Work to complete: An exact copy of the lines of the listing below between the "Image resolution: width=1600" line and the "the Maker fee" line, both included, is the whole answer; please omit the pictures.

::: Material for this task :::

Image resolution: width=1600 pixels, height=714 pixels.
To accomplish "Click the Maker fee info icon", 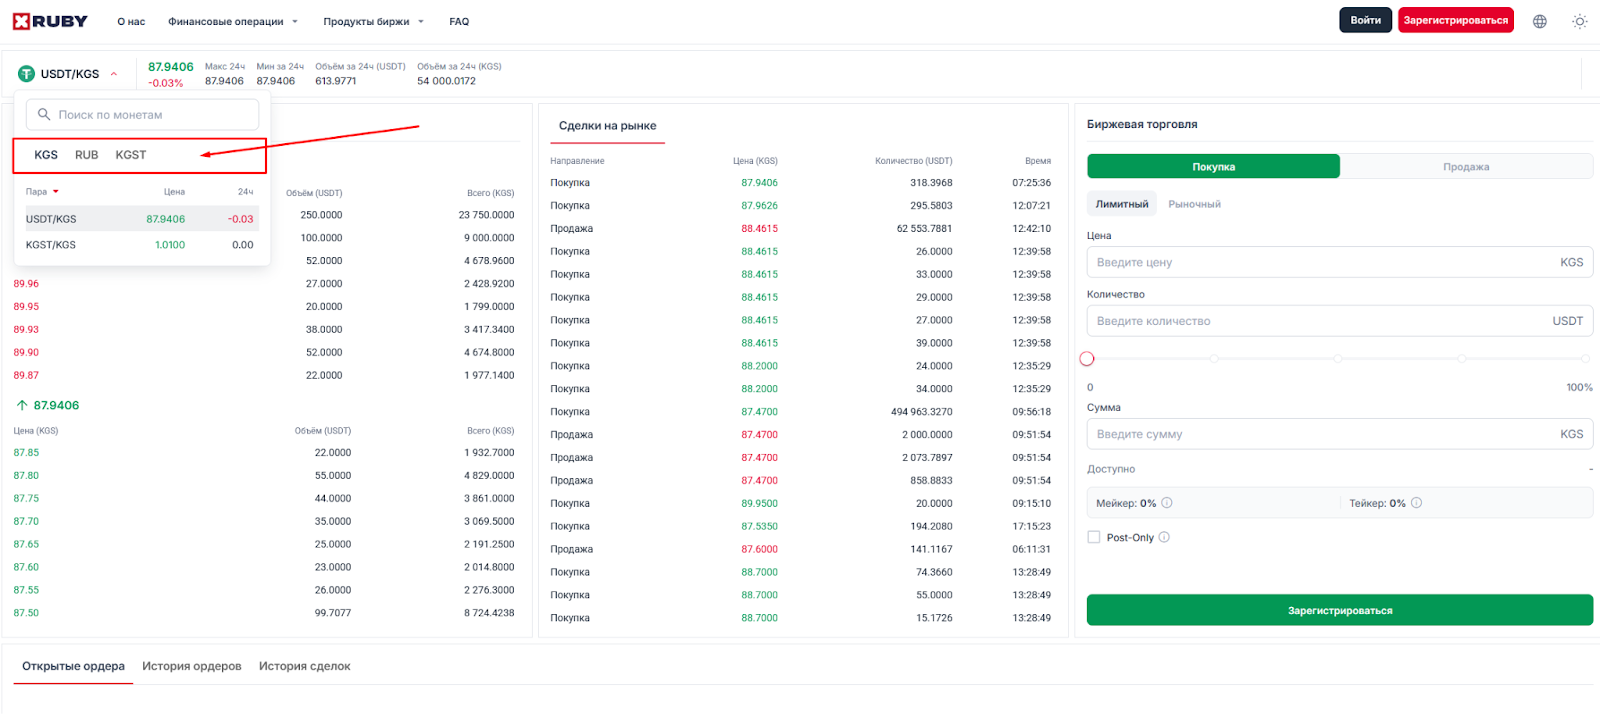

:::
::: Material for this task :::

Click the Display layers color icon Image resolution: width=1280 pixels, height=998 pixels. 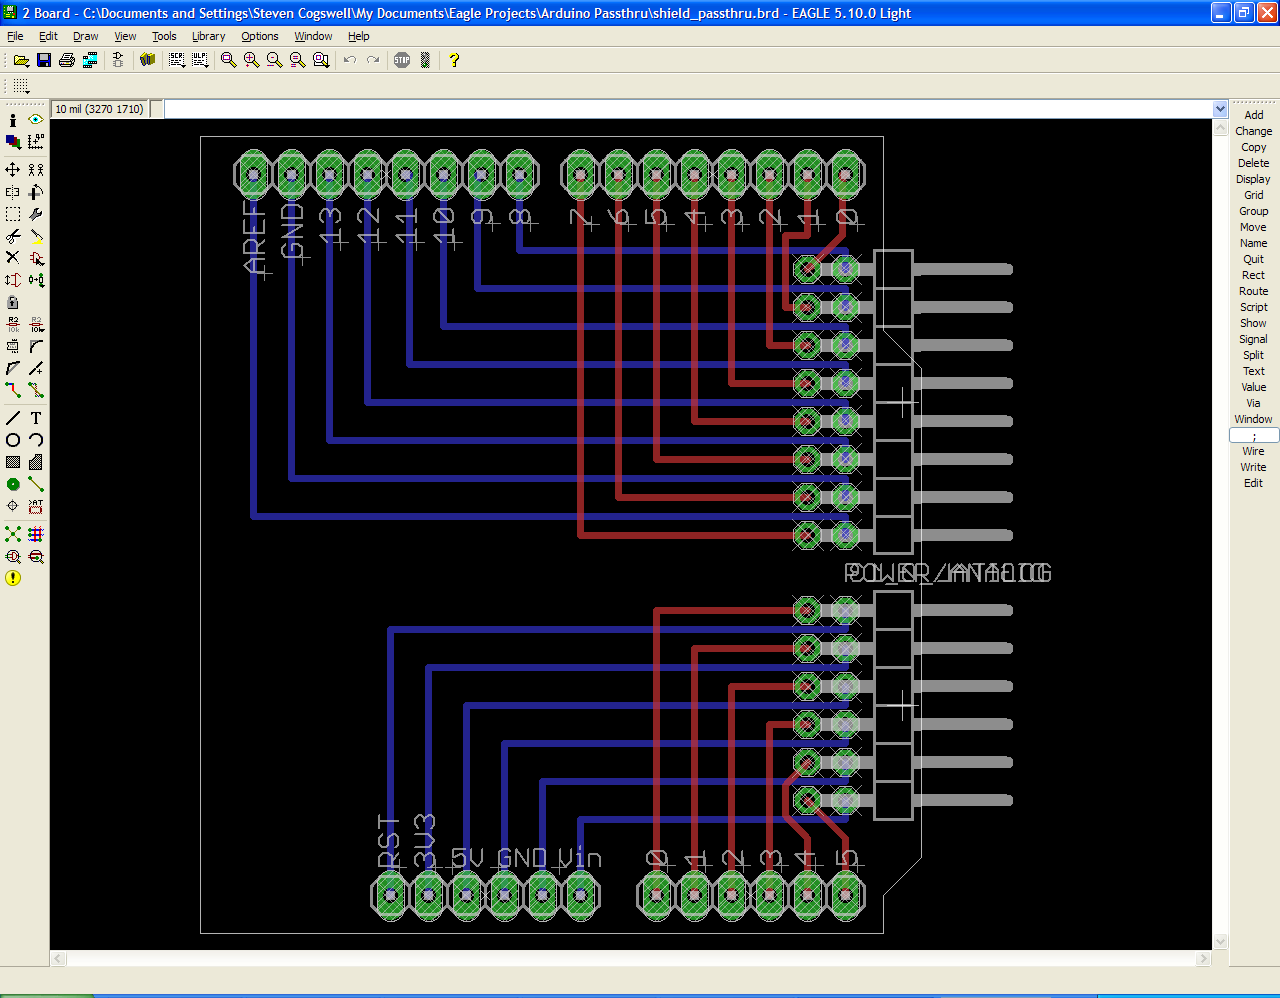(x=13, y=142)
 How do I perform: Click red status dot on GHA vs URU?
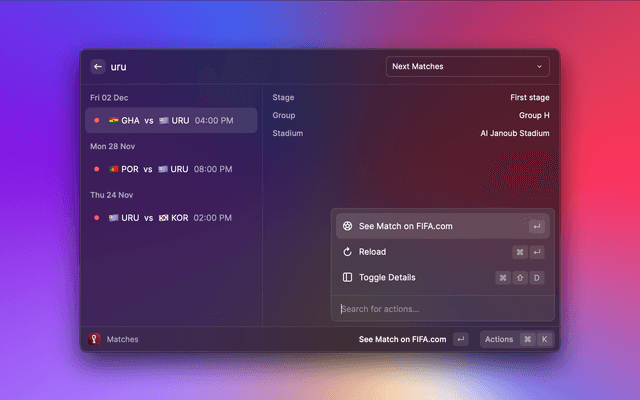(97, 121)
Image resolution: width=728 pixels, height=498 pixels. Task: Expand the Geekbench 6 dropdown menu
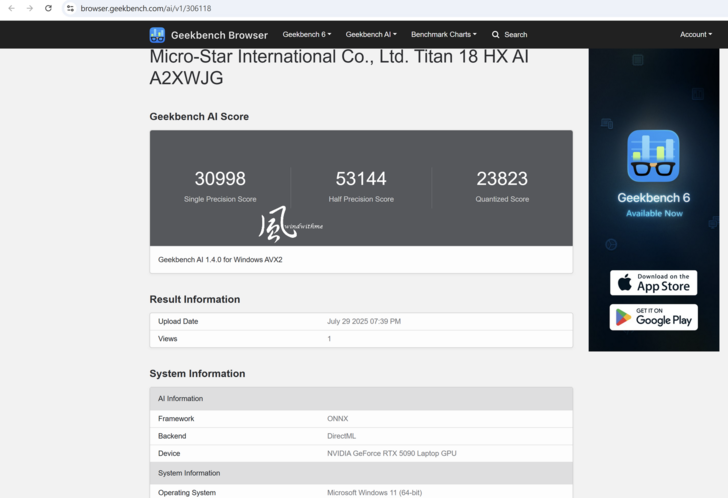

:::
::: Material for this task :::

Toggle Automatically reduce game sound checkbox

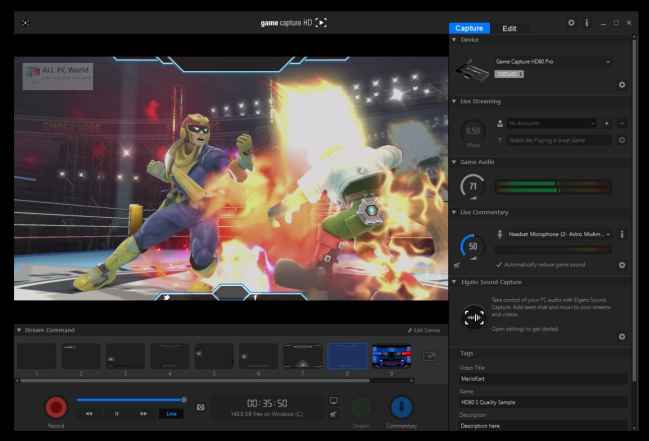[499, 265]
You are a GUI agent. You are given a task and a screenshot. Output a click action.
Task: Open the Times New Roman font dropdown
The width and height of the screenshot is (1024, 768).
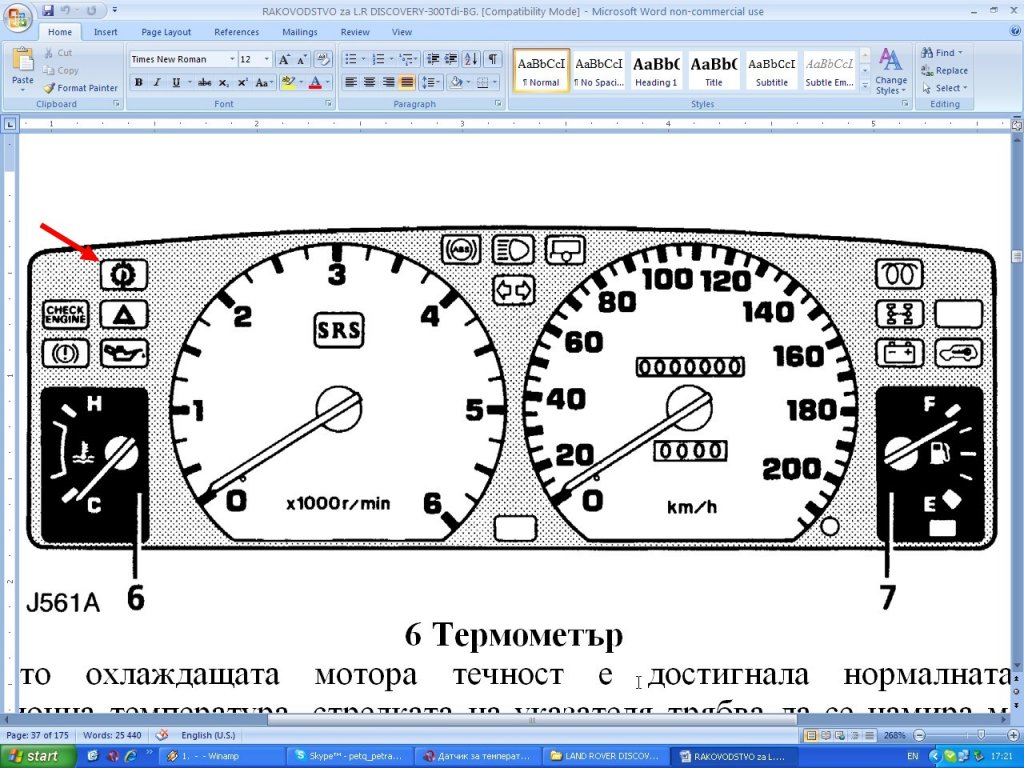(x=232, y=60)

:::

Result of the task:
Image resolution: width=1600 pixels, height=714 pixels.
To accomplish "Click the Maker fee info icon", 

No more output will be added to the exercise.